Provided material: Begin

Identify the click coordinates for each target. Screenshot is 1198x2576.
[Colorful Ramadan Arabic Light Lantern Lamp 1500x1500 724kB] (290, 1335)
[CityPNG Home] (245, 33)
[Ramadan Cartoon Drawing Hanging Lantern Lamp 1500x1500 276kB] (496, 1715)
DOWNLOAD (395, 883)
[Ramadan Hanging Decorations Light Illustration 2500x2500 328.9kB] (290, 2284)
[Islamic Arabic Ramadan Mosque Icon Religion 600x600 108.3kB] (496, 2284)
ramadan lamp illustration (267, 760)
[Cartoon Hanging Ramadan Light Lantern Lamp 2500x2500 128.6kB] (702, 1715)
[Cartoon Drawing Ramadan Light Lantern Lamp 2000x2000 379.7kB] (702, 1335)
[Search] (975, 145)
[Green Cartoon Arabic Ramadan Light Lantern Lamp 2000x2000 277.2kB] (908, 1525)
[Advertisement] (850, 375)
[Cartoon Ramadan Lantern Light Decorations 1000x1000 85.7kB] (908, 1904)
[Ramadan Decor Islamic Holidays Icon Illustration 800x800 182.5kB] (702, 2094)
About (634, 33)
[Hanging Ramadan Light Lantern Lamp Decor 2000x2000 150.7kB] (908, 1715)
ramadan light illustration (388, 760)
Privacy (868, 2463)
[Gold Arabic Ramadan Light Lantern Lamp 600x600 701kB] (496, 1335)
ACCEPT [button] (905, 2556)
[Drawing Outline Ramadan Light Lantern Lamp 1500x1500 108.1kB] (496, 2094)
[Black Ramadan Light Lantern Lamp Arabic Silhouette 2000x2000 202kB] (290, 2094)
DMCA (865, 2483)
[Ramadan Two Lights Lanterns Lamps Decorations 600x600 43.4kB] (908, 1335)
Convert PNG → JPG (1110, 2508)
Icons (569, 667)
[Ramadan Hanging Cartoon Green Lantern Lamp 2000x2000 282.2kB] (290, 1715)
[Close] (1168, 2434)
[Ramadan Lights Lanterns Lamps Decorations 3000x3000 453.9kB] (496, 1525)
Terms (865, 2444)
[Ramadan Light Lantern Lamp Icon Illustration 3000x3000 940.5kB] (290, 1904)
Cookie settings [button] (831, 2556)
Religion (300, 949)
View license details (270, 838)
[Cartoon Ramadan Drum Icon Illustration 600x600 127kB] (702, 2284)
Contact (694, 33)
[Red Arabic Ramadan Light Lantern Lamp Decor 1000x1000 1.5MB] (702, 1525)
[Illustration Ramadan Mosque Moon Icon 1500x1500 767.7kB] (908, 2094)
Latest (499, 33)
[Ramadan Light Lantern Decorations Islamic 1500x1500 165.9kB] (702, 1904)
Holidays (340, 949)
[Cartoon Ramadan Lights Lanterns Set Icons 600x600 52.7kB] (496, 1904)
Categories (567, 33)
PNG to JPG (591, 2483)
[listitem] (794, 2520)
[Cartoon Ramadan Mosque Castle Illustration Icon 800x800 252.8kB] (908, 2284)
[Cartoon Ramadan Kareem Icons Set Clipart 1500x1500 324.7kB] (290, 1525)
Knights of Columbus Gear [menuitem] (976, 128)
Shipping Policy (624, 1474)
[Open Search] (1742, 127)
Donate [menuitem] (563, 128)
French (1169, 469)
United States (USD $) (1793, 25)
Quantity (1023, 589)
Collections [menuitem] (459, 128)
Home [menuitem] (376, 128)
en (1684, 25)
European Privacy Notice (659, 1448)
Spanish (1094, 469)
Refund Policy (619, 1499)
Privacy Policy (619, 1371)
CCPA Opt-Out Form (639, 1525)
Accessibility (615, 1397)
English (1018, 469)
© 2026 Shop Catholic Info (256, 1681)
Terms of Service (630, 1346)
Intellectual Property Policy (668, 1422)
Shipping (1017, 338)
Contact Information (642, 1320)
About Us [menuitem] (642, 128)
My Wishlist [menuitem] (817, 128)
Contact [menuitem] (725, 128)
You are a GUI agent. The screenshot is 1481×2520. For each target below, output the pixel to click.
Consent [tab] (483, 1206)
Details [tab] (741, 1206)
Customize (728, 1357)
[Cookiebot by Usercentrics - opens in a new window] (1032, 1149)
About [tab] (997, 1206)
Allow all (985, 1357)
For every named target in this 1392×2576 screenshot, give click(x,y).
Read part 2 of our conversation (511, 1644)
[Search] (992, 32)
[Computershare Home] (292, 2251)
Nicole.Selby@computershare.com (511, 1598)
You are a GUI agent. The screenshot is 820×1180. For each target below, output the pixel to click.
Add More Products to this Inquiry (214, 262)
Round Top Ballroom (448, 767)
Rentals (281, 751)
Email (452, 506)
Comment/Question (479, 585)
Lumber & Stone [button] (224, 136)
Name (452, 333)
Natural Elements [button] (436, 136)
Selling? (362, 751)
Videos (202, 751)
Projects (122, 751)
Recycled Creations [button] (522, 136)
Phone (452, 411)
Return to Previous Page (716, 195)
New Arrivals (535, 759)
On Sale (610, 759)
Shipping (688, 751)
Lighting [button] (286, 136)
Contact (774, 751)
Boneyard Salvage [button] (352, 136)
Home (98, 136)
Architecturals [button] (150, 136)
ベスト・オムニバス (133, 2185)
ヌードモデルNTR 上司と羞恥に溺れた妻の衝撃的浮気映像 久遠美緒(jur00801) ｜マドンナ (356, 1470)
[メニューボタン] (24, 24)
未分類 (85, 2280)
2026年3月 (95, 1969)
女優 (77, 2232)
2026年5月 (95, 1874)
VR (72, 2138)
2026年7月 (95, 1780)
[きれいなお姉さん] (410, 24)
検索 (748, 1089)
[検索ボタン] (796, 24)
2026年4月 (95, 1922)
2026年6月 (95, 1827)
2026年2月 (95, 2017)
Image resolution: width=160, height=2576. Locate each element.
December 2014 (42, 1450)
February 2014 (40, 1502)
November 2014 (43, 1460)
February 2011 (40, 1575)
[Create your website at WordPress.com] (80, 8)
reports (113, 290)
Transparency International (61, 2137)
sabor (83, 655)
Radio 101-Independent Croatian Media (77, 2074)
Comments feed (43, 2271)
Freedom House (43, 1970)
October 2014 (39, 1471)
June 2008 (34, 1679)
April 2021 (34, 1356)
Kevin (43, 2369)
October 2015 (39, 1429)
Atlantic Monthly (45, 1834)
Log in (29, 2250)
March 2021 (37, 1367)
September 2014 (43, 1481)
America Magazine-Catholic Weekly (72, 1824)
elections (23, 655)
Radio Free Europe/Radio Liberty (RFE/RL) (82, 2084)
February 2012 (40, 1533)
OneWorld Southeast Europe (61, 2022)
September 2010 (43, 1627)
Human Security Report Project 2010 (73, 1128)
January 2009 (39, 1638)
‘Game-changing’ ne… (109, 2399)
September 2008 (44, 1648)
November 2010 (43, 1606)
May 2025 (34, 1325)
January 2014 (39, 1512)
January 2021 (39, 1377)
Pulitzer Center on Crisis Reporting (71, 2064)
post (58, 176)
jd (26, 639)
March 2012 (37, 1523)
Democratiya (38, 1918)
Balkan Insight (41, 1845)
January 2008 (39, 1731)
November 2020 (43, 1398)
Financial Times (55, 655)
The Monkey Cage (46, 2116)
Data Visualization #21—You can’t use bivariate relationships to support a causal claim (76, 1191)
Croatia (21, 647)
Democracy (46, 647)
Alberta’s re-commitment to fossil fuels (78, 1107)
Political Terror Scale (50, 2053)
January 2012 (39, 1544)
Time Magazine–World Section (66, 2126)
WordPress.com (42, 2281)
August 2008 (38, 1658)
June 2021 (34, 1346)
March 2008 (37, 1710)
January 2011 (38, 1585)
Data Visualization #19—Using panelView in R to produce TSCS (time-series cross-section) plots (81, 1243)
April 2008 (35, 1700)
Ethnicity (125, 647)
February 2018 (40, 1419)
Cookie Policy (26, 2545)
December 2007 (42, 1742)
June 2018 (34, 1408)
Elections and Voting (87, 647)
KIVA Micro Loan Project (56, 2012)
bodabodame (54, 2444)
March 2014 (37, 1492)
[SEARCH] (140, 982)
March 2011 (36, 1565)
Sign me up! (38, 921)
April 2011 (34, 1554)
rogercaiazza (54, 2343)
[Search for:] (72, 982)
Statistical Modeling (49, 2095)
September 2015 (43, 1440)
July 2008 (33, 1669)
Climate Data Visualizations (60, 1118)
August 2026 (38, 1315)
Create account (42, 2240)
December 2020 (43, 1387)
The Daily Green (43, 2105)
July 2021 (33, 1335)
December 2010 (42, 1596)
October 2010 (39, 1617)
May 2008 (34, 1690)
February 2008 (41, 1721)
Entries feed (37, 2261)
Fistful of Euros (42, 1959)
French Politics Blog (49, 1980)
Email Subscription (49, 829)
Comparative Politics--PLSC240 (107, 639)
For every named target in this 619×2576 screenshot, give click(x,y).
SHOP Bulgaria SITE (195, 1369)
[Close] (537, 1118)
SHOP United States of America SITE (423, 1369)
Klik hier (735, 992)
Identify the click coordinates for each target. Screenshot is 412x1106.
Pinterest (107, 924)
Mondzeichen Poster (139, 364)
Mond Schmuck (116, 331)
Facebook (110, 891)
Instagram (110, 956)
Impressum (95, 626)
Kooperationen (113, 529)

Provided material: End

### Work instructions
In the data above, start at the line that has "Atlantic Monthly (45, 1834)", stop after the line that has "March 2012 (37, 1523)", and print every line in between exactly as it stands.

### Task output
Atlantic Monthly (45, 1834)
Log in (29, 2250)
March 2021 (37, 1367)
September 2014 (43, 1481)
America Magazine-Catholic Weekly (72, 1824)
elections (23, 655)
Radio Free Europe/Radio Liberty (RFE/RL) (82, 2084)
February 2012 (40, 1533)
OneWorld Southeast Europe (61, 2022)
September 2010 (43, 1627)
Human Security Report Project 2010 (73, 1128)
January 2009 (39, 1638)
‘Game-changing’ ne… (109, 2399)
September 2008 (44, 1648)
November 2010 (43, 1606)
May 2025 (34, 1325)
January 2014 (39, 1512)
January 2021 (39, 1377)
Pulitzer Center on Crisis Reporting (71, 2064)
post (58, 176)
jd (26, 639)
March 2012 (37, 1523)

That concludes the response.